Secret Service investigation leads to agents put on leave over scheme providing rent-free apartments
WASHINGTON - Four U.S. Secret Service employees have been placed on leave related to their association with two men and a scheme to provide the federal officers with tens of thousands of dollars in rent-free apartments and other gratuities.
The disciplinary action was taken in connection with the arrests of Arian Taherzadeh, 40, and Haider Ali, 35, who were charged with impersonating Department of Homeland Security agents, according to court documents.
At separate Thursday court appearances, Assistant U.S. Attorney Joshua Rothstein suggested that additional conspiracy charges could be filed in the case, adding that the suspects sought to "infiltrate" federal law enforcement and defense agencies.
Rothstein also made reference to Ali's possible association with the Pakistani intelligence service.
The prosecutor said Ali had told witnesses about his "connections" to the organization known as ISI, but Rothstein said the government had not confirmed those claims. He said a passport had been recovered in Ali's name showing travel visas to Pakistan and Iran.
A federal magistrate scheduled a Friday detention hearing for both men to determine whether they would remain in custody pending trial.

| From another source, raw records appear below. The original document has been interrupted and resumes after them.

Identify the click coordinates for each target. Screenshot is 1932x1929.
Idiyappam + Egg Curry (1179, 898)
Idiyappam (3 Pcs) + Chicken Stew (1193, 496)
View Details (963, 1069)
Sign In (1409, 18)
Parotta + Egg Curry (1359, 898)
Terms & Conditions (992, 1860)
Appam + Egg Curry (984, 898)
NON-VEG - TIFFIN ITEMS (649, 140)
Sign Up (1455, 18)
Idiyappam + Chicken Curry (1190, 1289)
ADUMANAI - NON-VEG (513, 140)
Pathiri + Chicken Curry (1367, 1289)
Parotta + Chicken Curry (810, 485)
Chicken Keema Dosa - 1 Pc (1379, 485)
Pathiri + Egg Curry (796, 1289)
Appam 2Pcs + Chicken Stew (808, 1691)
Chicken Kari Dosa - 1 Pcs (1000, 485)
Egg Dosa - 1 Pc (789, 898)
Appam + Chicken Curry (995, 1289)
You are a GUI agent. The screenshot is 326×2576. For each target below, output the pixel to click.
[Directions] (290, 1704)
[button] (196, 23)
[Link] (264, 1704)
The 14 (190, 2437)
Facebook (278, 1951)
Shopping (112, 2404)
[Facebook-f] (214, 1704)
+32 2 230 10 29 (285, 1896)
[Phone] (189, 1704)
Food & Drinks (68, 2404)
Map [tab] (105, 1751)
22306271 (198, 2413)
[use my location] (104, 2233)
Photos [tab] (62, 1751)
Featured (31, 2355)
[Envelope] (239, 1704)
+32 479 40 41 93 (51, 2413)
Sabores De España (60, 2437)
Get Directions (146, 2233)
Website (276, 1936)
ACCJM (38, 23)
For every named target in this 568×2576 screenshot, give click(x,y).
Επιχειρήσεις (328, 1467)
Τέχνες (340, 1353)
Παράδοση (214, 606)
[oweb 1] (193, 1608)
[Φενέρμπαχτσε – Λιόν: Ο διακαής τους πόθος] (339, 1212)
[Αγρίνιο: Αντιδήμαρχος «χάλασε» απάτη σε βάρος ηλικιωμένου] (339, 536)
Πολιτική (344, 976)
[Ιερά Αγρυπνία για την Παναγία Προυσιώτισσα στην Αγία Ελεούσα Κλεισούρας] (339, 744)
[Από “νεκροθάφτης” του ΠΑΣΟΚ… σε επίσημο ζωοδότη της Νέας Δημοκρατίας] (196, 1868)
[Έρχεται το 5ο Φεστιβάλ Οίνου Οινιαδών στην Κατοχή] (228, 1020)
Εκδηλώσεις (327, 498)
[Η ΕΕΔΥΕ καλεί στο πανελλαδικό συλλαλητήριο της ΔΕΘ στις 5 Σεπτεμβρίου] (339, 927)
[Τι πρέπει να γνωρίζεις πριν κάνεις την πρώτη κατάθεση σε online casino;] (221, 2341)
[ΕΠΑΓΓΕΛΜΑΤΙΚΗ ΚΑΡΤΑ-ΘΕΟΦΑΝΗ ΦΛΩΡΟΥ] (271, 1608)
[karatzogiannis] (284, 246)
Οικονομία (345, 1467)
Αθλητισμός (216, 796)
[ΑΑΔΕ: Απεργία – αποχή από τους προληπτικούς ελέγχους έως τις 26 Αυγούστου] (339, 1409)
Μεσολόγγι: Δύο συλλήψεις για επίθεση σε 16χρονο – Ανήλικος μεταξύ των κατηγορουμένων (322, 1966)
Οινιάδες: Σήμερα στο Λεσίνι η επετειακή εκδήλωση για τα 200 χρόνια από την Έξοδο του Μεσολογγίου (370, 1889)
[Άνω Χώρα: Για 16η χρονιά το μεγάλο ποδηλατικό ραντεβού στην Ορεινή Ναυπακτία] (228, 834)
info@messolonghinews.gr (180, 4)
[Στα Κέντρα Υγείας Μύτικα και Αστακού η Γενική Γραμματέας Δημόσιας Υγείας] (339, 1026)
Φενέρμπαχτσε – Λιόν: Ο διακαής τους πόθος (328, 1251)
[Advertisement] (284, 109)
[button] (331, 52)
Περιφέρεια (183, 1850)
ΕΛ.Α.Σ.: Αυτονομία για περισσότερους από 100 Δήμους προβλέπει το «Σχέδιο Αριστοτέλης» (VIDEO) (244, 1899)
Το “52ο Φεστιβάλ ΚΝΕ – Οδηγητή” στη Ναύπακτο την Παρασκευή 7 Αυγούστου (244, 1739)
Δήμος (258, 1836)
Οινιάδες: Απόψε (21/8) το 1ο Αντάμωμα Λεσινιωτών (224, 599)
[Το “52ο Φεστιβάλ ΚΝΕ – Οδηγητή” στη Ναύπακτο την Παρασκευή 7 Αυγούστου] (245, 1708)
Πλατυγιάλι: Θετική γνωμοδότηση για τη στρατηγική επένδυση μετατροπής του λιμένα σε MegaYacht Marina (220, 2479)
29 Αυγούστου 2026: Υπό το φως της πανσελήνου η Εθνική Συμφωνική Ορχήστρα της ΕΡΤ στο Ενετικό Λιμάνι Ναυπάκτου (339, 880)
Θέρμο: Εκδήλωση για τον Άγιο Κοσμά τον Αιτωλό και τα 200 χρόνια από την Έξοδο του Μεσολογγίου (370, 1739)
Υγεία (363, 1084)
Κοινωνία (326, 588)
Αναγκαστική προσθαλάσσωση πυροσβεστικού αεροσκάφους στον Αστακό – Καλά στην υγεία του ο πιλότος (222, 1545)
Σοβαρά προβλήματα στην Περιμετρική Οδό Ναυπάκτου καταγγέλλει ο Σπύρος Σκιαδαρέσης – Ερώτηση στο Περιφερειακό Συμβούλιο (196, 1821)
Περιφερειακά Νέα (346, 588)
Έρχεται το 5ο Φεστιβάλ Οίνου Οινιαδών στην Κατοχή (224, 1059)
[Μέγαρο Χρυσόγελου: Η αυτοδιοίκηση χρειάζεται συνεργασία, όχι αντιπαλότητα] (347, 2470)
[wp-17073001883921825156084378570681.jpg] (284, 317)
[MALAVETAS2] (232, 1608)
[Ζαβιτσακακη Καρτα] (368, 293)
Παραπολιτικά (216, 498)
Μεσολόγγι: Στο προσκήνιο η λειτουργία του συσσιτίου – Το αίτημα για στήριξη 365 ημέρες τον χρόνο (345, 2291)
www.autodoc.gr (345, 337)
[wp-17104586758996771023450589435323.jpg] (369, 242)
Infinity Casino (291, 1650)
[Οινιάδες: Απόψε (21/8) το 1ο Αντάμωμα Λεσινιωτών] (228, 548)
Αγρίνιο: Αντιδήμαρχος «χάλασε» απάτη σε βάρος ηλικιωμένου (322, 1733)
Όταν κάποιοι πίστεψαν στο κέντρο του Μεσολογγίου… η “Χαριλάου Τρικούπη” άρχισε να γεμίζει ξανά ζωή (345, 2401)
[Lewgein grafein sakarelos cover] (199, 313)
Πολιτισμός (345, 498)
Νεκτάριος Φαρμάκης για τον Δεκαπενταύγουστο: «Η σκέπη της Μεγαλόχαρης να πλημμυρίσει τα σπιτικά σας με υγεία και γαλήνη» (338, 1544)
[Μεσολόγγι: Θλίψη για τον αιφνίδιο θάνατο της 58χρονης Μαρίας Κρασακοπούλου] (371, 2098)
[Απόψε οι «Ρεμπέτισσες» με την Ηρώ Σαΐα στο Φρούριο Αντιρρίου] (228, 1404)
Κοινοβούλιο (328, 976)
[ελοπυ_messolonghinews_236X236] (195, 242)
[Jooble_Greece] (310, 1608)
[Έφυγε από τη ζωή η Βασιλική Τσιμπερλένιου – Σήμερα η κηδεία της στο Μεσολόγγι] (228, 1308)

Federal authorities alleged that Taherzadeh provided Secret Service members and a Homeland Security employee with more than $40,000 in rent-free apartments at an upscale district complex, smartphones, surveillance systems, a flat-screen television and assorted law enforcement paraphernalia.
In one case, Taherzadeh allegedly offered to purchase a $2,000 assault rifle for a Secret Service agent assigned to the protective detail of first lady Jill Biden.
Another Secret Service employee, a member of the agency's Uniformed Division assigned to the White House complex, was provided access to a penthouse apartment valued at $40,200 between February 2021 and January 2022.
A separate, three-bedroom apartment valued at nearly $50,000 was provided to a second Uniformed Division officer during the same time period.
Taherzadeh allegedly told the officers that the apartments were approved by the DHS as part of his work.
"The investigation confirmed that there are no such operations and that it authorized no such expense," court documents stated.
Rothstein told a federal magistrate Thursday that the suspects controlled up to five apartments in the complex, where they also lived.
The alleged scheme began to unravel last month when authorities began investigating an assault of a U.S. Postal Service letter carrier.
During the investigation, witnesses told authorities that Taherzadeh and Ali, who represented themselves as agents with Homeland Security Investigations unit, may have witnessed the assault.
In a brief statement Thursday, the Secret Service said it was cooperating with the "ongoing investigation."
"All personnel involved in this matter are on administrative leave and are restricted from accessing Secret Service facilities, equipment, and systems," the agency said.
If convicted, Taherzadeh and Ali face a maximum punishment of three years in prison and fines of $250,000 each.